Boris Johnson apresentou uma ideia para o seu país. Um projeto, uma
visão. E a democracia é isso: a apresentação, discussão e escolha de
diferentes opções. Não é escondendo o jogo que os políticos a enaltecem,
mas quando dizem antecipadamente ao que vão. Artigo de André Abrantes
Amaral para o Observador:
Antes de mais nada, e da precipitação acalorada de um leitor que não
queira ler esta crónica até ao fim, que fique claro que a defesa de
Boris Johnson não significa uma adesão sem limites e condições à
estratégia que o novo primeiro-ministro do Reino Unido apresentou no seu
primeiro discurso no Parlamento britânico. Primeiro, não sou cidadão
daquele país e, dessa forma, não me encontro naquele barco. Segundo, a
visão que Boris Johnson tem para o Reino Unido, além de brilhante e
aliciante pode também ser apenas romântica. Por fim, e mais importante
que tudo o resto, Boris Johnson não precisa de minha defesa para nada.
Se há qualidade que o caracteriza é o não se ir abaixo com o mal que
dizem dele. Para a política (como, aliás, para tudo na vida) é preciso
ter estofo. E isso o PM britânico tem para dar e vender.
Mas Boris Johnson tem outras qualidades. Uma, a sua excelente forma
de comunicar. O que não é despiciendo, nunca foi desde os tempos
imemoriais do início da demoracia. Os discursos estão bem escritos e ele
discursa ainda melhor. Um misto de oratória com displicência de quem
despacha aquilo porque assim tem de ser, como se só não é melhor porque
não está para isso. Saber comunicar é muito importante e Boris vai
utilizar esta sua mais-valia para empolgar o eleitorado do Partido
Conservador para vencer as eleições caso estas se venham a proporcionar.
Ou, pelo menos, para intimidar qualquer adversário político que prefira
não arriscar um jogo no qual pode perder o pouco que tem.
Outra qualidade de Boris Johnson é o pragmatismo de quem leu a
situação política no Reino Unido. Em 2016, a maioria do povo Britânico
votou pela saída da União Europeia. Não está agora em causa se aquele
tipo de referendos se devem ou não fazer (pessoalmente, considero que não),
mas que o que está feito, feito está. E se três anos após o referendo o
Reino Unido não sair da UE tal significa que a democracia perdeu a
capacidade de concretizar o que o povo, na sua maioria, escolheu. Sair
da UE torna-se, pois, crucial. Indispensável, não só porque Boris
Johnson considere melhor para o RU no seu todo, mas porque o prestígio, a
confiança da democracia depende disso mesmo.

DADOS
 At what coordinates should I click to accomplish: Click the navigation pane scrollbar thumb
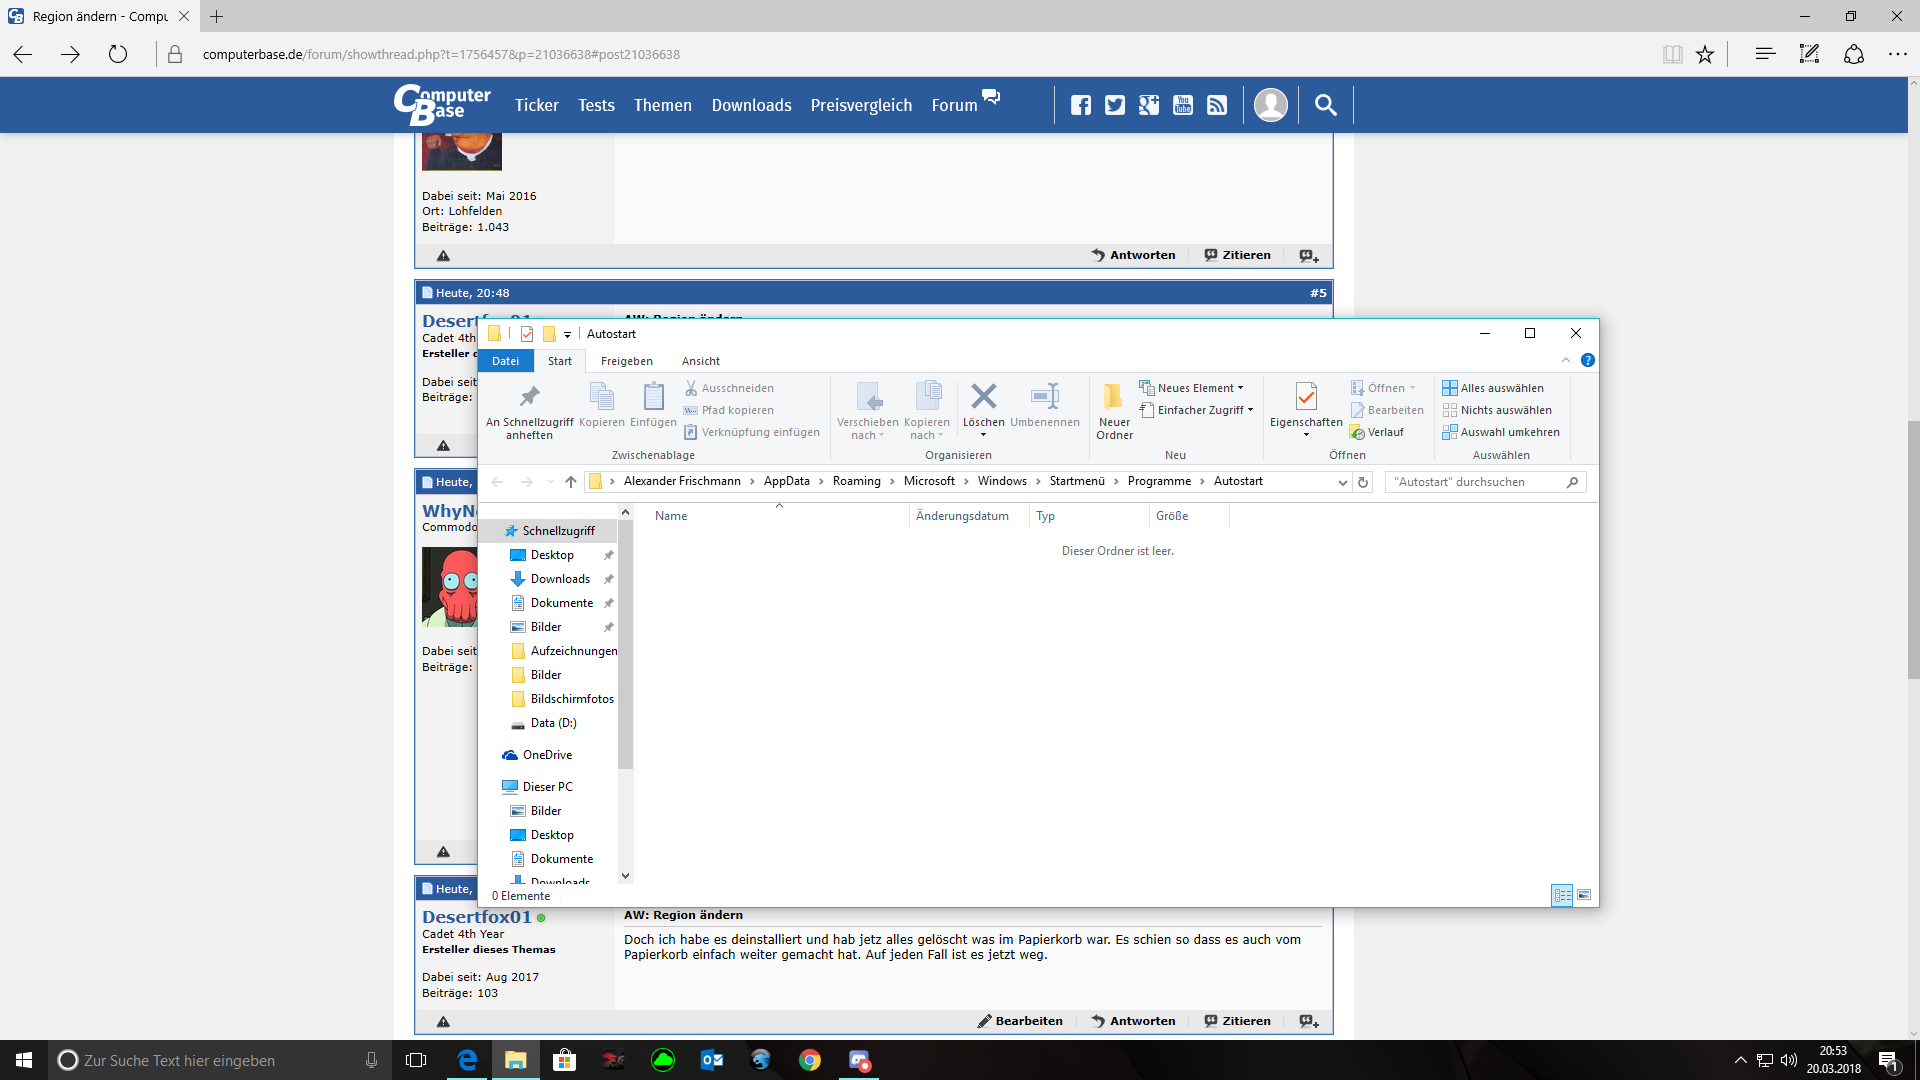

OBJETIVO A
Responda com base na crónica sobre Boris Johnson:
(i) Em que ano a maioria do povo britânico votou pela saída da União Europeia?
(ii) Para que publicação foi escrito o artigo de André Abrantes Amaral?
(iii) Onde fez o novo primeiro-ministro o seu primeiro discurso?
OBJETIVO B
Copie da crónica sobre Boris Johnson o trecho que vai de "Outra qualidade de" até "depende disso mesmo.", inclusive.
Os dados provêm de outra fonte.

RESOLUÇÃO A
(i) Em 2016.
(ii) Para o Observador.
(iii) No Parlamento britânico.

RESOLUÇÃO B
Outra qualidade de Boris Johnson é o pragmatismo de quem leu a
situação política no Reino Unido. Em 2016, a maioria do povo Britânico
votou pela saída da União Europeia. Não está agora em causa se aquele
tipo de referendos se devem ou não fazer (pessoalmente, considero que não),
mas que o que está feito, feito está. E se três anos após o referendo o
Reino Unido não sair da UE tal significa que a democracia perdeu a
capacidade de concretizar o que o povo, na sua maioria, escolheu. Sair
da UE torna-se, pois, crucial. Indispensável, não só porque Boris
Johnson considere melhor para o RU no seu todo, mas porque o prestígio, a
confiança da democracia depende disso mesmo.